Tanpınar'ı görür görmez bir yazı yazmak istedim sana ancak bir hafta sonra yani bugün yazabildim. Ama onu yollarken bir hata oluştu ve yazı gitti. Kızdım tabii ki... Bugün bir arkadaşımla konuşurken insan yazdığı bir şeyi kaybetmeye dayanamıyor diyordum. Neyse bir Tanpınar yazısı borcum olsun sana...:)
Hangi browser'ı kullanıyorsun sen Londoner? Bu sinir bozucu kayıpları çok yaşıyorsan Opera'yı kullansana, inan bana çoğu yönden diğerlerinden daha iyi. Ben Mozilla'cıyım ama Opera kayıpları önleme konusunda çok daha iyi diye biliyorum, aklında olsun bu.

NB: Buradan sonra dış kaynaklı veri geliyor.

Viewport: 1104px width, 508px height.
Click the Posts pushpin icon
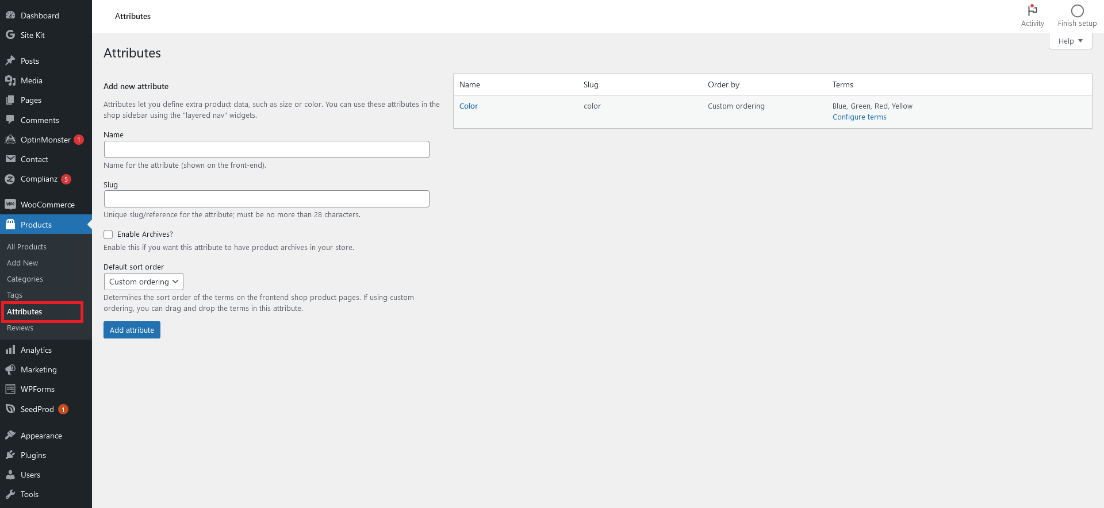click(10, 61)
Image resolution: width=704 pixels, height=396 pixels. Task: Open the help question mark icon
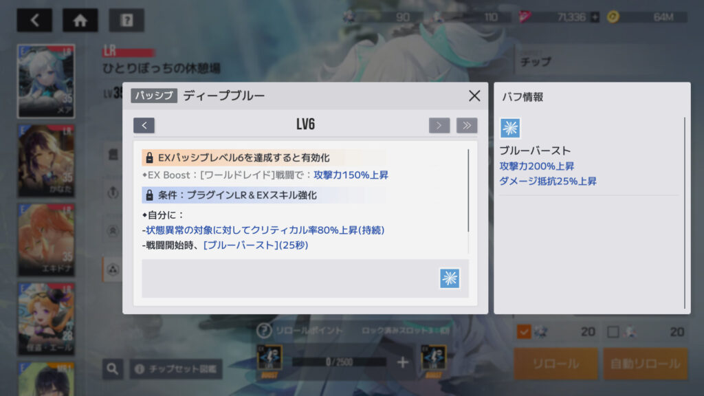127,20
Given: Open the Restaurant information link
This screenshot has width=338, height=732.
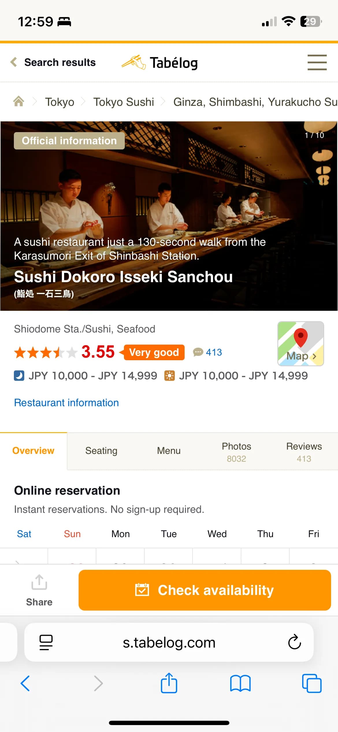Looking at the screenshot, I should tap(66, 403).
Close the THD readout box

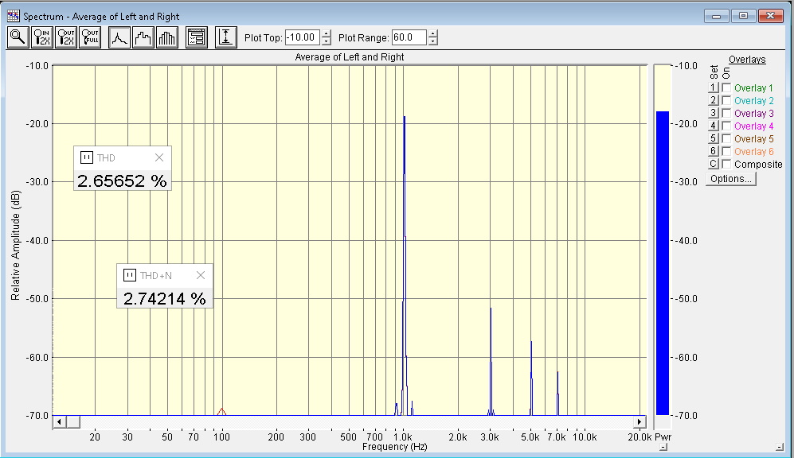(x=158, y=157)
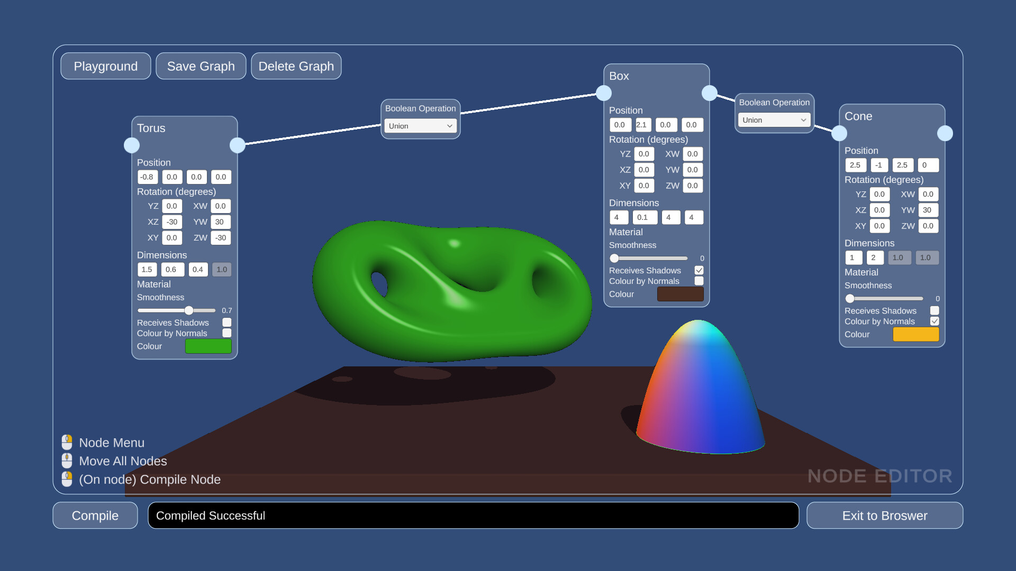Click the Torus XZ rotation input field
This screenshot has width=1016, height=571.
(x=172, y=222)
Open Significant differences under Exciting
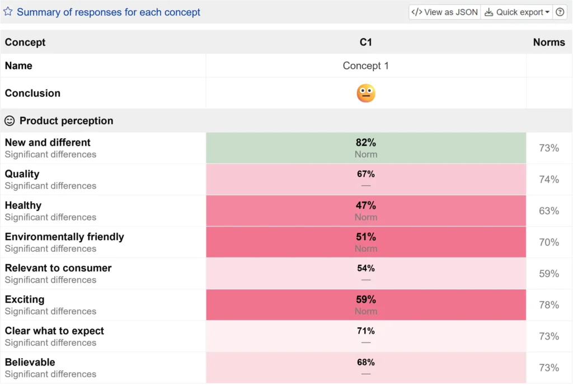 [50, 311]
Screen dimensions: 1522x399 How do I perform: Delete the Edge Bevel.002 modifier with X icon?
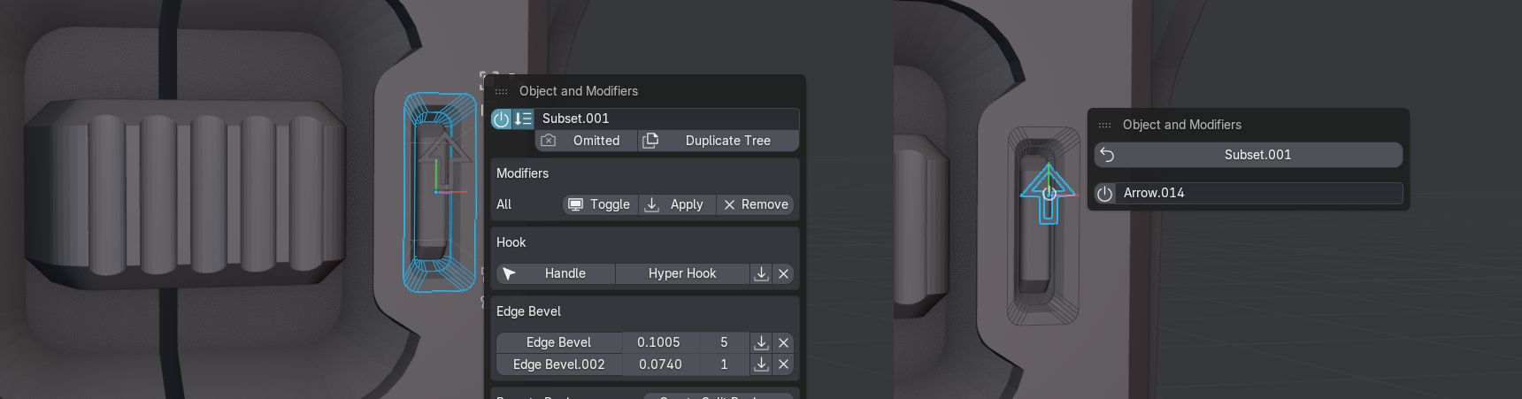coord(783,364)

Tez yazan ya da o aşamaya gelmiş herkes kayıpların insanı delirttiğini iyi bilir. O meşum anda, hayatın bir film şeridi gibi gözünün önünden geçer hatta, öyle ciddi bir tehlike;)
Borcunu unutmayacağım ve unutturmayacağım elbette, kork benden;p
Sesini duymak beni çok mutlu etti Londoner, sevgiler ve iyi geceler.